A crossroads of culture
The legacies of empires great and small, and of East and West, abound in this Baltic tourism hotspot, Ren Qi reports in Kaliningrad, Russia.
By Ren Qi | China Daily | Updated: 2021-09-22 11:13
The former capital of East Prussia, Kaliningrad is a unique Russian enclave that is closer to Prague or Vilnius than to Moscow. Its Gothic cathedral, cobbled streets and remains of Jugendstil architecture lurking behind the Soviet era concrete slabs tell a different story.
Such an unusual mixture of European and Russian culture and architecture, visible through numerous attractions, exists due to the city's history which includes the heritage of Prussia, Poland, the German Empire, the Soviet Union and modern Russia.
Before that, even, for many centuries it was the German province of East Prussia, colonized in the 12th century by Teutonic Knights; they built the city they named Konigsberg (King's Mountain), after Bohemian King Ottokar II who sponsored the conquest.
By 1283, the conquest of the Prussian lands had reached its final stage. It was during this time that the German colonists settled in the region.
Over the centuries, the indigenous Baltic inhabitants-the Old Prussians-became more Germanic, leaving few traces other than the region's now obsolete name.

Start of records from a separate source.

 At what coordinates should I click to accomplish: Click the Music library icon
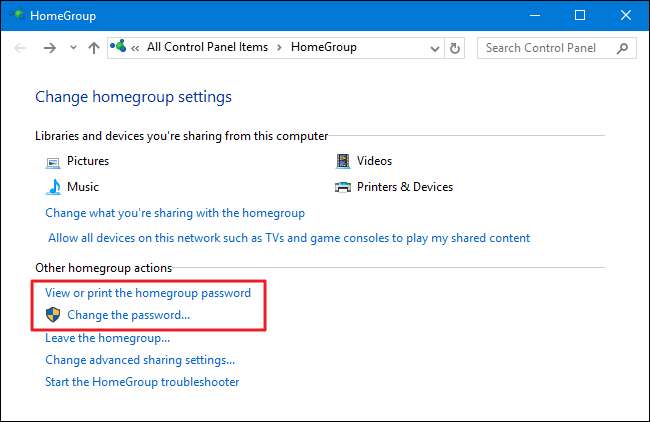[x=53, y=187]
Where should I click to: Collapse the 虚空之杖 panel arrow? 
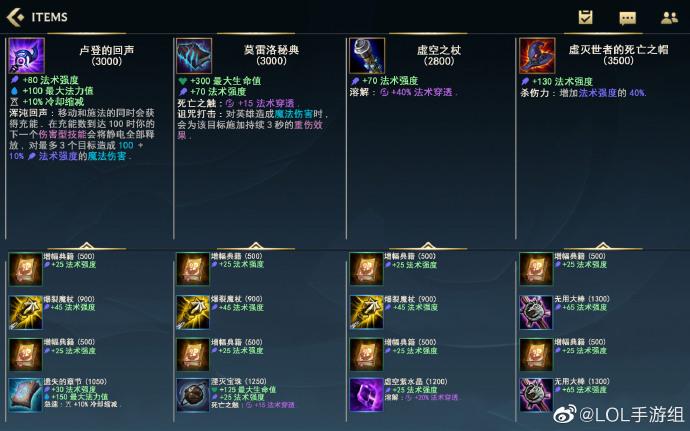(x=428, y=245)
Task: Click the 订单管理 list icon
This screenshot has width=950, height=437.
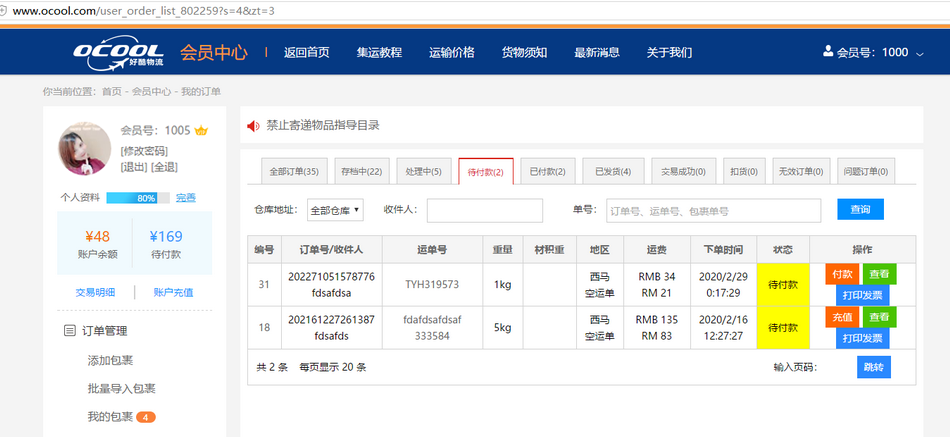Action: (69, 331)
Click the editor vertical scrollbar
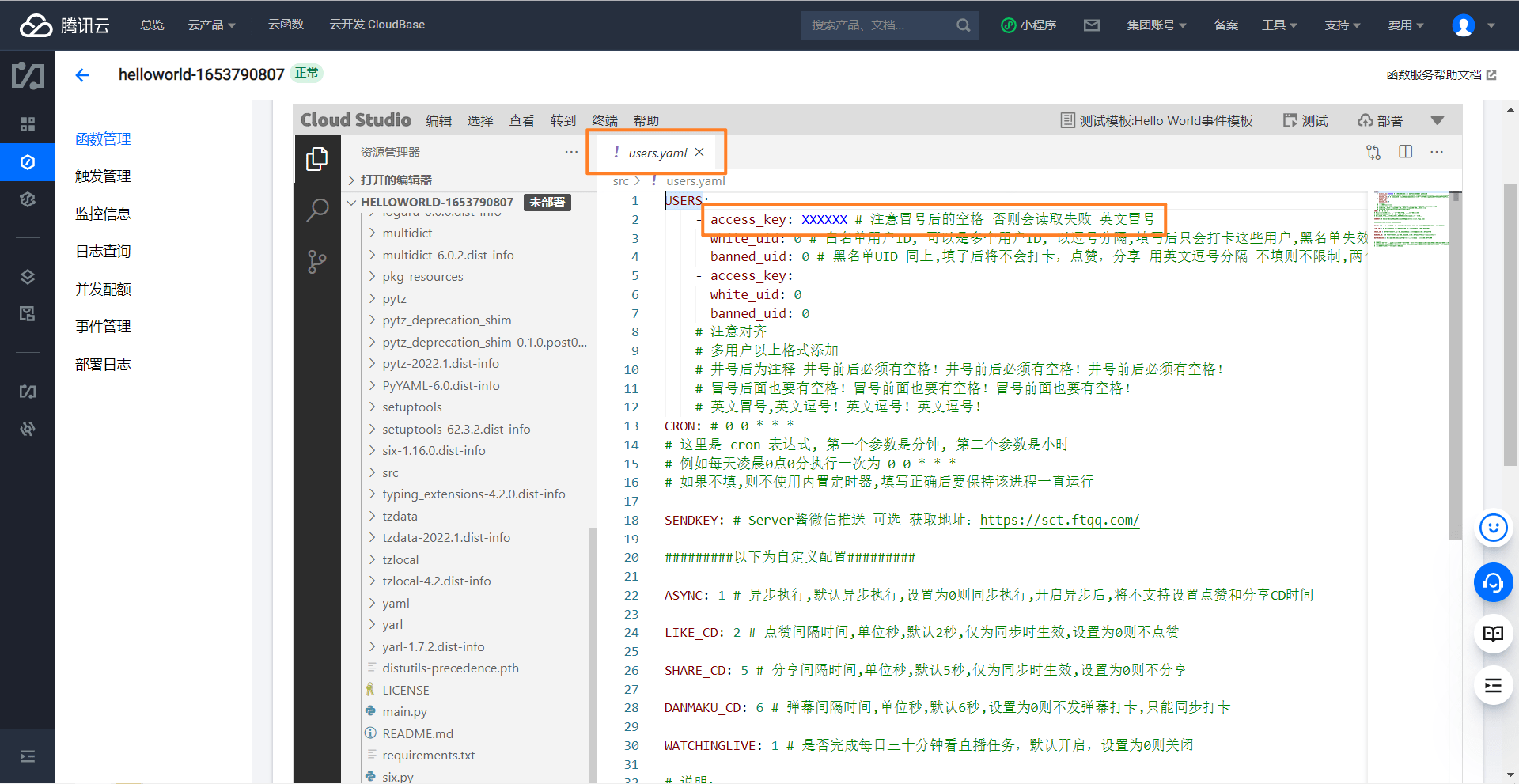 pyautogui.click(x=1455, y=364)
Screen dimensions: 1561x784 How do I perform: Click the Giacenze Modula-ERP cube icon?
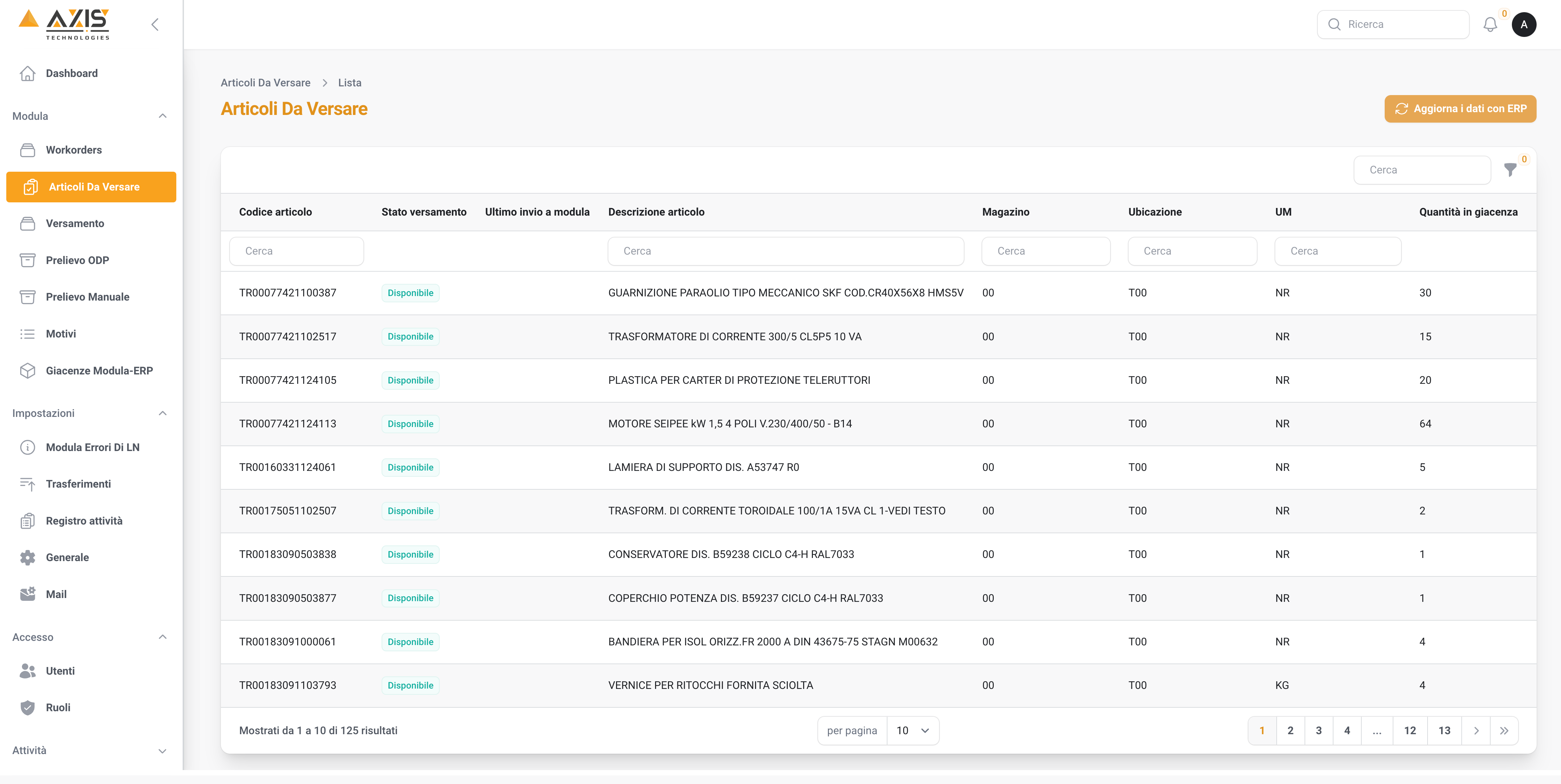(x=27, y=371)
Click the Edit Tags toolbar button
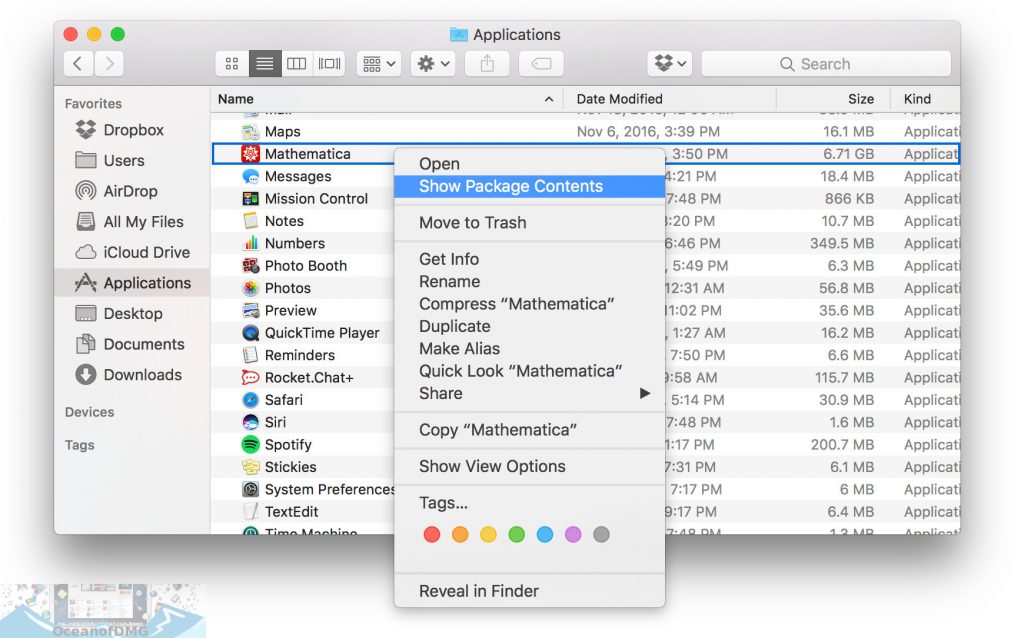 coord(540,64)
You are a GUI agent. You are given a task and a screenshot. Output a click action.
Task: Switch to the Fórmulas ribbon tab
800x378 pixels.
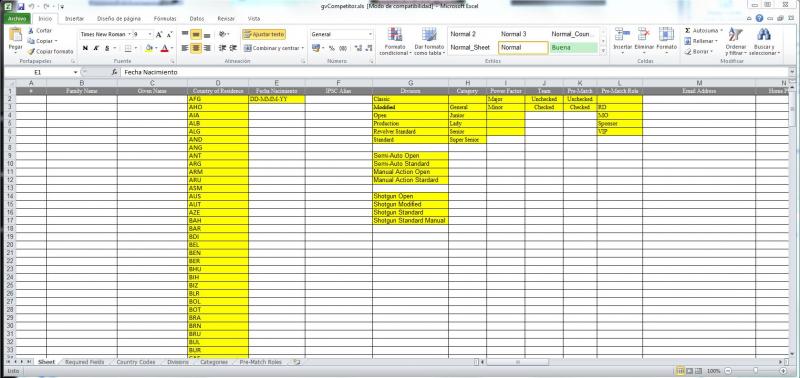(165, 18)
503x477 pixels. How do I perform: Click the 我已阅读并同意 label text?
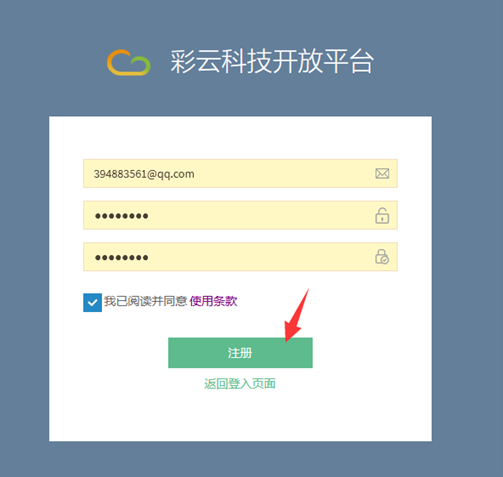pyautogui.click(x=145, y=301)
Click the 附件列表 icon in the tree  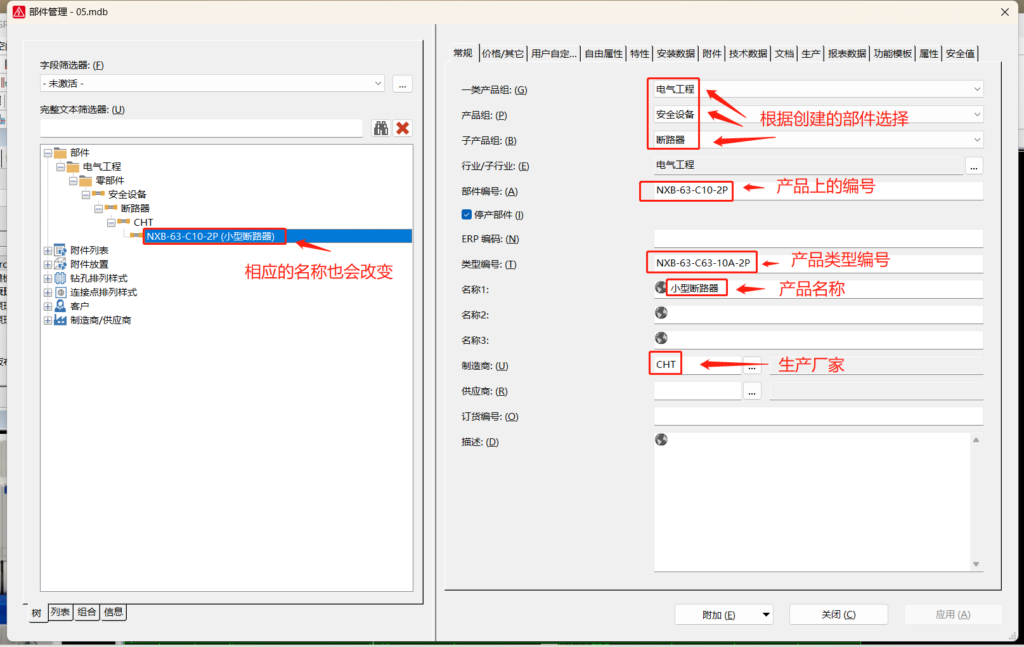[x=61, y=250]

The Teutonic Order built castles to establish power and control over the surrounding lands, and Konigsberg became home to one of these defensive fortifications, surviving three sieges by the Prussian army in 1260, 1263 and 1273 and never being captured.
During the Seven Years War, in January 1758, the Russian army occupied Konigsberg. East Prussia remained part of the Russian Empire until 1762. The end of the 19th century is considered to be the peak of Konigsberg's prosperity.
The city sustained heavy damage during World War II after being bombed by Britain's Royal Air Force in August 1944. When World War II ended, Konigsberg and the northern part of East Prussia were transferred to the Soviet Union in accordance with the Potsdam Agreement.
The whole region was renamed after one of the Bolshevik revolutionaries, Mikhail Kalinin, the first Chairman of the Presidium of the Supreme Soviet of the Soviet Union, in 1946. While, in the 1990s, many Soviet-era city names commemorating Communist leaders were changed (e.g. Leningrad reverting to Saint Petersburg), Kaliningrad retains its pre-glasnost nomenclature.